Thoughts on Art: Empathy and TMI

pocket-magic
I never believe people should ask what the artist was thinking. For one, I want the receiver to preserve the personal experience. I don't want to give the impression anyone was wrong, or actually didn't find a connection with the artist.

Also, I'm afraid the truth is going to be disappointing.

I'm good at  extrapolating scenarios from very little fact.  I can start with one thing someone says or does and, if my mood is right, build a world around that.  This is where art comes from.  If I am writing or drawing in the first person, so to speak, it would be folly to assume the message is autobiographical.

Even if it is about me, it  might not be about just me but my assessment of humanity; prove me wrong.  It might be AlternateTimelineMe, a story about something that never happened but could have had I taken one more or one less step down a given road.  It could be what I think is going on in someone else's mind.  I wrote a series of poems in 1998 about where I thought my friend Heather was at the moment.  She said most of them held a kernel of the truth.

Performer Seal says he doesn't like to print the lyrics of his songs; he knows people sometimes don't hear them correctly, and what they hear may be more meaningful that what he wrote.  Tim, one of my soulmates who is no longer with us, was a songwriter.  One of his best songs is a good example of artistic extrapolation.  Here are some of the lyrics:
You call me Lucifer; you call me Satan.You call me by a thousand different names.You know not my face, for my features are unclear...But I've probably been your friend for many a year.
I can attest that Tim was not a Satanist nor devil-worshipper. He had an enormous heart and was conflicted as only an empath can be.  The song was on a metaphysical level about the evil that humans perpetuate* against one another.  On the literal level, it was based on a movie, Fear No Evil. He - we - often watched bad horror movies looking for song material.  It was the '80s; he had a Marshall half-stack.  B-horror was the obvious choice.
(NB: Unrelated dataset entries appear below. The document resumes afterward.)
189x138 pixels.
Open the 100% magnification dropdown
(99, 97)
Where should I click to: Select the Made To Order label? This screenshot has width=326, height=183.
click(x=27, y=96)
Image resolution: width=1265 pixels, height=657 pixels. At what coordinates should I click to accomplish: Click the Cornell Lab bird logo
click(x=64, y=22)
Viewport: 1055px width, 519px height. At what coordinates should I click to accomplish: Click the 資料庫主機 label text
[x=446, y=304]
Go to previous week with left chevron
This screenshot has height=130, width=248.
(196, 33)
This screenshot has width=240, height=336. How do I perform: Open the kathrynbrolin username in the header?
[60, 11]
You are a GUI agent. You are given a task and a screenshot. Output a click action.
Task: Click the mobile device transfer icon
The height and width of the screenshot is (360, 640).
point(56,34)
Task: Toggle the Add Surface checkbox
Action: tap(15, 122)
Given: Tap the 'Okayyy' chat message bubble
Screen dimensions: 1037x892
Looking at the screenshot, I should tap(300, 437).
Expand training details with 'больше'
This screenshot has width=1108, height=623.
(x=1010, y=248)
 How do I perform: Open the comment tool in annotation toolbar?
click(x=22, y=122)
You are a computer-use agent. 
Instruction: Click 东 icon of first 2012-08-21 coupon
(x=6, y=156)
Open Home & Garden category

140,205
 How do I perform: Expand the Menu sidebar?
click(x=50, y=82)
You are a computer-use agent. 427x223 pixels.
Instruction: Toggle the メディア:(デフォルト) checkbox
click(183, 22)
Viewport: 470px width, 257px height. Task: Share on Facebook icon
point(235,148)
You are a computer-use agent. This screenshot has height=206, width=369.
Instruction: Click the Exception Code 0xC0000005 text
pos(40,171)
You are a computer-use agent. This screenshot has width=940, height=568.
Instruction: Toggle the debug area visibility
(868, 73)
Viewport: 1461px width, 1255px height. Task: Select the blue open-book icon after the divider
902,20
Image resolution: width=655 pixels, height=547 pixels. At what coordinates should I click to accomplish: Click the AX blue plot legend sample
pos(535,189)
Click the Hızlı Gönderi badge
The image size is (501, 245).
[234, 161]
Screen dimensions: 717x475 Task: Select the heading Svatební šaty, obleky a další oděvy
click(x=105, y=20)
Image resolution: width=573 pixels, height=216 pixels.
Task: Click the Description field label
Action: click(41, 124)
At the time he was writing that song, I hadn't met Tim yet.  I was in the hospital recovering from childbirth, high on morphine.  I had a crazy drug-induced dream that was essentially a rock opera: geeky kid was bullied in school, fell in love with a girl; leaves swirled around the football field, demons were summoned, the usual.  The next day I told a friend about the dream and we laughed at my weirdness. That friend dedicated the song Strange Dreams to me. 

Sure, it's a generic plot, but guess what the movie Fear No Evil is about?  It's fun to pretend there was an ethereal connection between Tim and me even before we met, like fate.  Prove me wrong.

Art isn't meant to be an exact representation of reality - at least not the reality we can easily access with our five known senses.  If the painting or story is 100% true-to-life, we are amazed, but then we move on.  Art needs to convey to us something that we cannot touch but can believe is real, pretend evidence that our most alien feelings about ourselves are shared by others.  Sometimes the artist doesn't find that internally but observes something special in other people.

And that's why there can't be a correct answer, not really.

My best advice is this:  find art that speaks to you.  Listen for the echo, and hear what it reflects back to your soul.  Don't worry about what it's supposed to mean, or what somebody else thinks it means, unless you really need to know.

Keep your magic in your pocket.

*There was discussion about whether I meant perpetrate; after careful consideration I'm sure that perpetuate is what I mean, because we keep damn doing it to each other.

***Emily, I kept the rock but threw everything else out, because clearly this was a spell for flying.  Let me know how you build the next one.